When I was in my early twenties, I spent a good percentage of my winter nights at the Crimson Grill in Harvard Square. There was only one thing special about that bar; the beer was OK, the food mediocre, the prices right in line with everything else in town. But they’d play all of my alma mater’s basketball games, and as I was living in a town where I hadn’t gone to college and didn’t know that many people, hanging out with other alumni became important to me.
So every few days between November and March, I would get to the bar about ten minutes before game time, score a seat, order a pitcher and some fried food, and watch sports with people who eventually became, if not friends, friendly acquaintances. I did this for two years, with nothing much interesting to report. We won some games, lost some games, drank some beer.

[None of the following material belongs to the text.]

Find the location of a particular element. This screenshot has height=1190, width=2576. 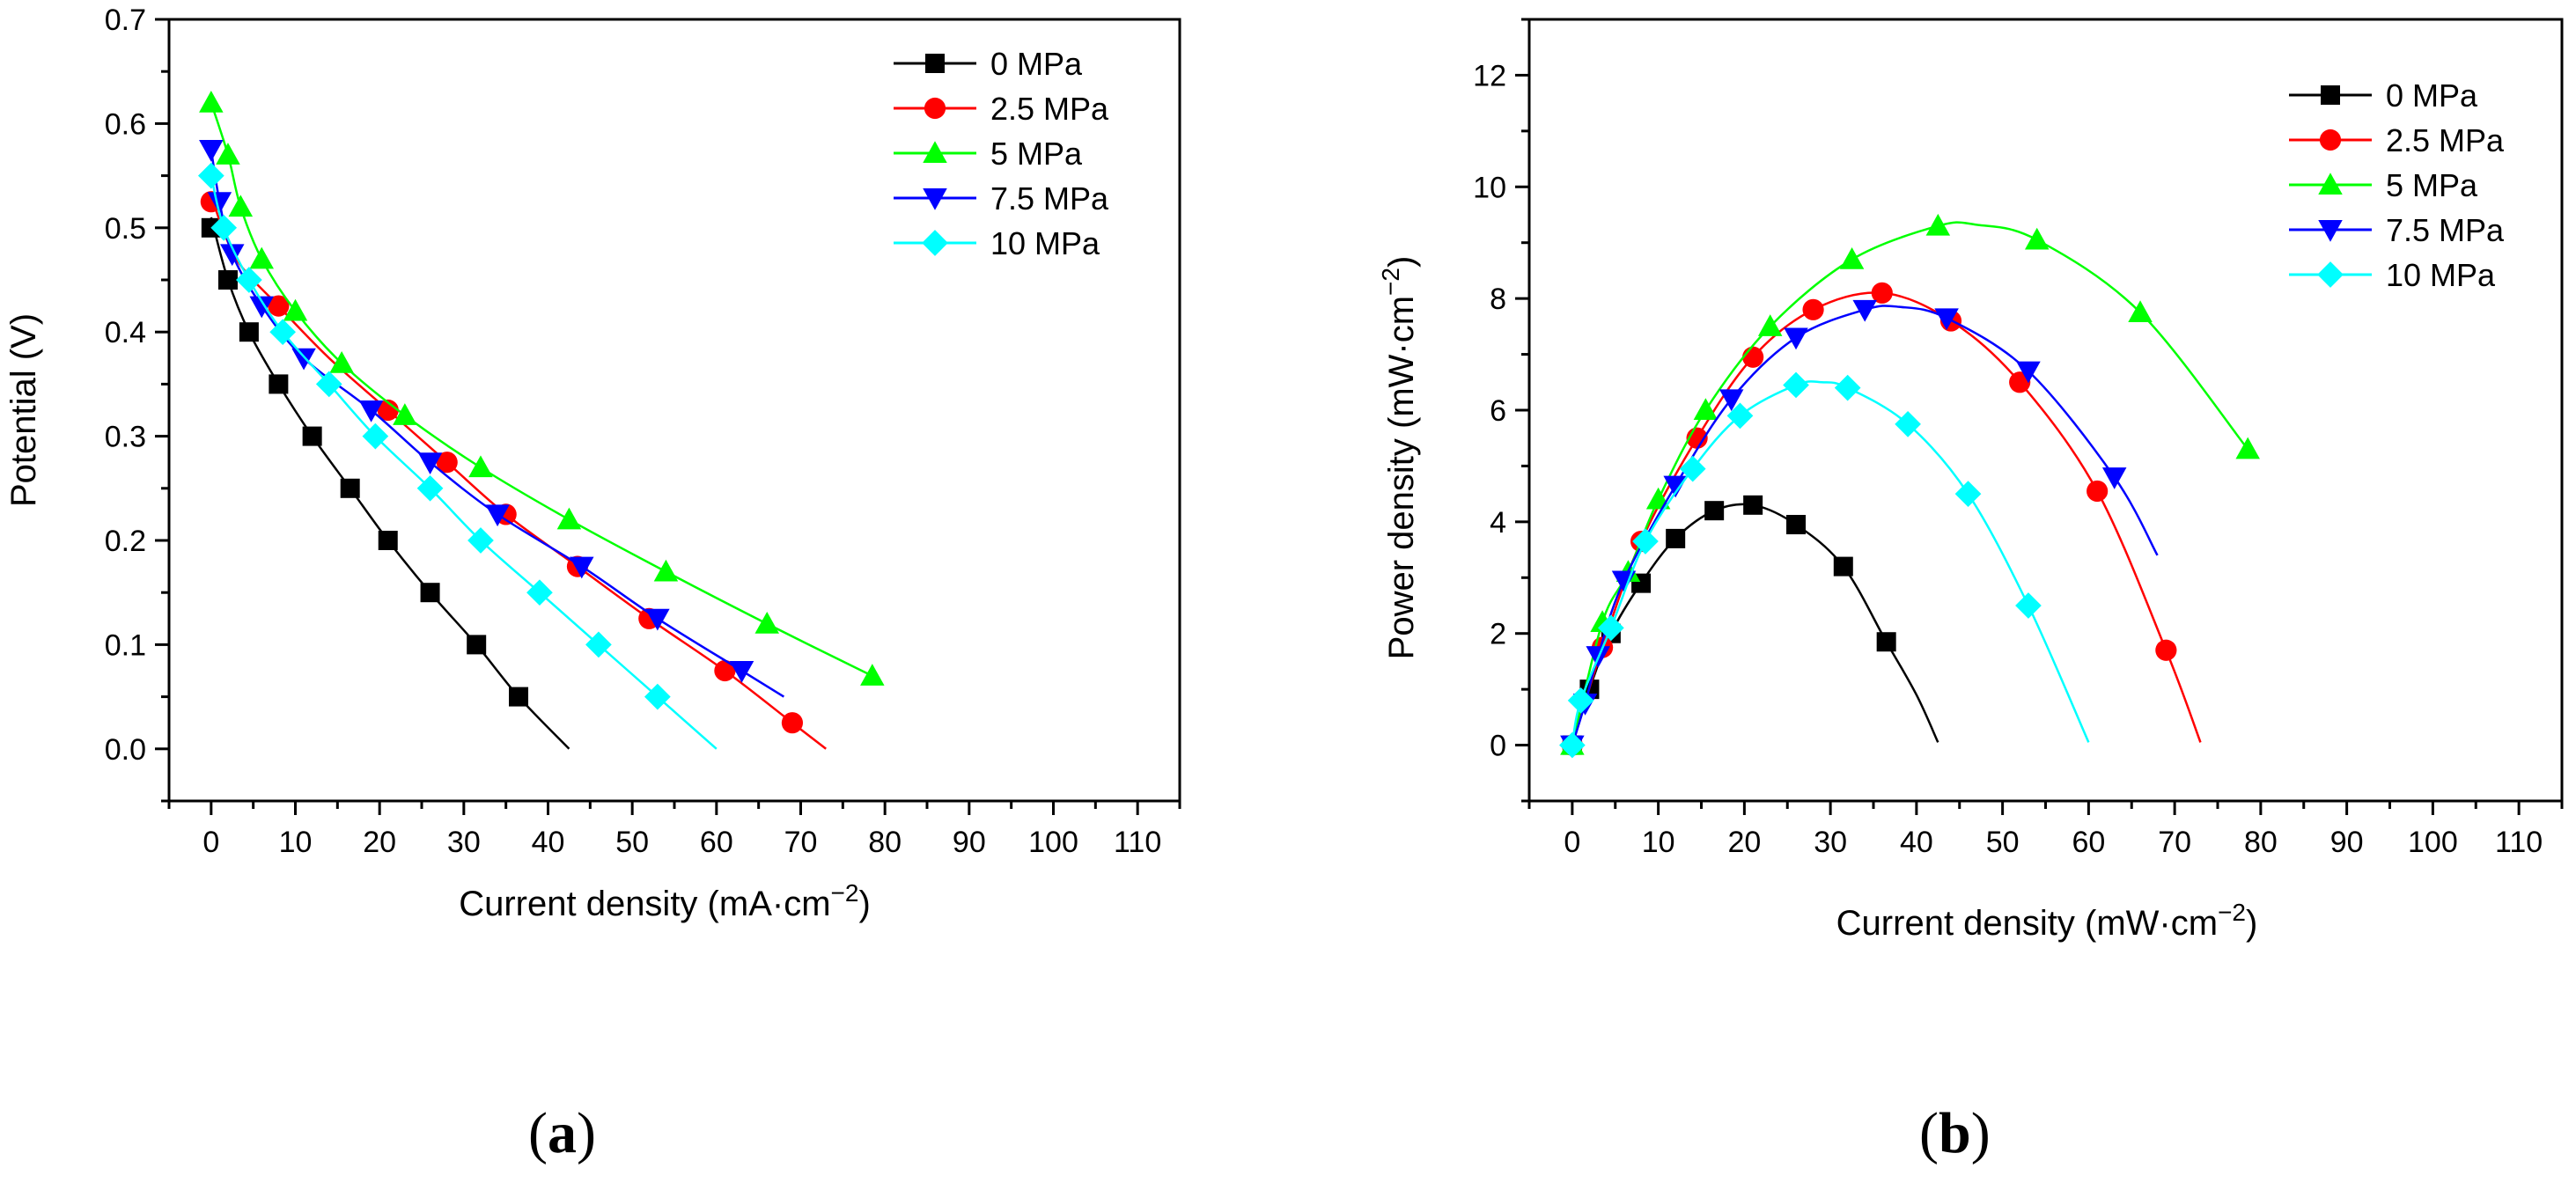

Then one day in early 2000 Kevin showed up. He was seven or eight years older than me, and I knew him both through college and high school – he had attended the same as I for both. He had founded a company called Student Advantage back in the mid-’90s, a kind of proto – dot com firm that made student ID cards that gave the holder a discount at various businesses. To know what businesses gave the discount, you would either see a sticker on the door or – wonder of wonders – you could check a website and see what was in your town. In these days of location-aware smartphones and instant discounts, that’s not that big a deal, but back in the ’90s, it was a revelation. I’d heard through the grapevine that he’d sold his company to another firm that year, and had done quite well.
When he walked up to us, he was dressed in business casual clothes, tall, slender, with a big smile and an engaging way about him. He met the usual crowd, didn’t drink any beer, ate a burger, cheered our team, and took off early when it became apparent that we were going to win the day.
After the game, the bar started to clear out – it was perhaps a Tuesday night – and our waitress didn’t come over with the bill as she usually did. My friend Ernest eventually walked up to her and asked for the check. She walked back over to our table with him.
“Guys,’ she said. “Don’t worry about it. Your skinny friend – the guy who was here – he paid for all your stuff.”
Such a small thing, but…we were all one or two years out of college, with intro jobs and grad school classes and loans that were only getting larger. Kevin was ahead of us in life and success and wealth, and…he put his money to work in a small, nice way.
Kevin died a couple of years ago, far too young. But I’ll always remember his lesson to me.
That, I think, is how to be a good rich dude. Writ large and writ small, know that others have less, and if you can help out, do.